TASK OBJECTIVE:
From the post on uniting KDE and Gnome, return the passage starting at "If in the end" and ending at "have achieved nothing.", copied word for word.

SUPPLIED TEXT:
Re: Food for thought: Why (and how) should KDE and Gnome unite?



Adam Rotaru wrote:
>
>   Qt vs GTK+
>   The main problem, which can't be overcome by 'gradual convergence', is
> the widget set. Which is better? Qt is supposedly better supported, now
> also free (but not GPLed, which is still perceived as a problem), while
> GTK+ is GPLed.  In nay case, changing the underlying widget set
> means a lof of recoding.
> 
>   What next?
> 
>   If you have any meaningful ideas on this, I'd like to hear them!

If in the end the toolkit an application uses has an impact on anything 
but the programers "hacking enjoyment" and memory usage on the users 
machine then KDE and Gnome have achieved nothing.  

Switching Gnome to QT is the same as abandoning Gnome.  Likewise 
switching KDE to GTK.  The reason is that quite a bit of work in most 
apps is done by the toolkit and many would need to be rewritten from 
scratch to get it to work.  I.e. It would be easier for the KOffice 
team to just contribute to GNumeric rather than make KSpread a GTK+/C
app.

DATA BLOCK:
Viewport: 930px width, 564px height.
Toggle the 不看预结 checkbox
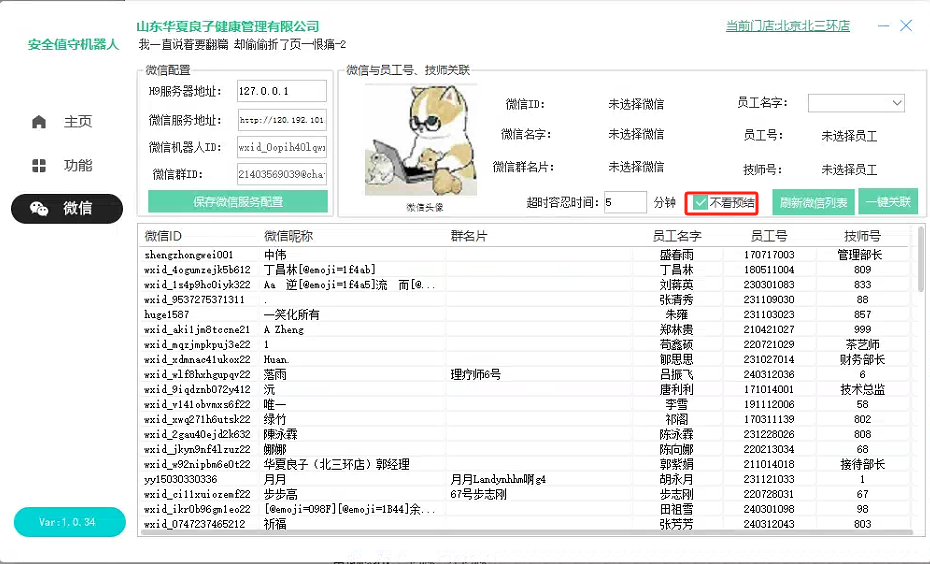click(x=701, y=203)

IN RESPONSE:
If in the end the toolkit an application uses has an impact on anything 
but the programers "hacking enjoyment" and memory usage on the users 
machine then KDE and Gnome have achieved nothing.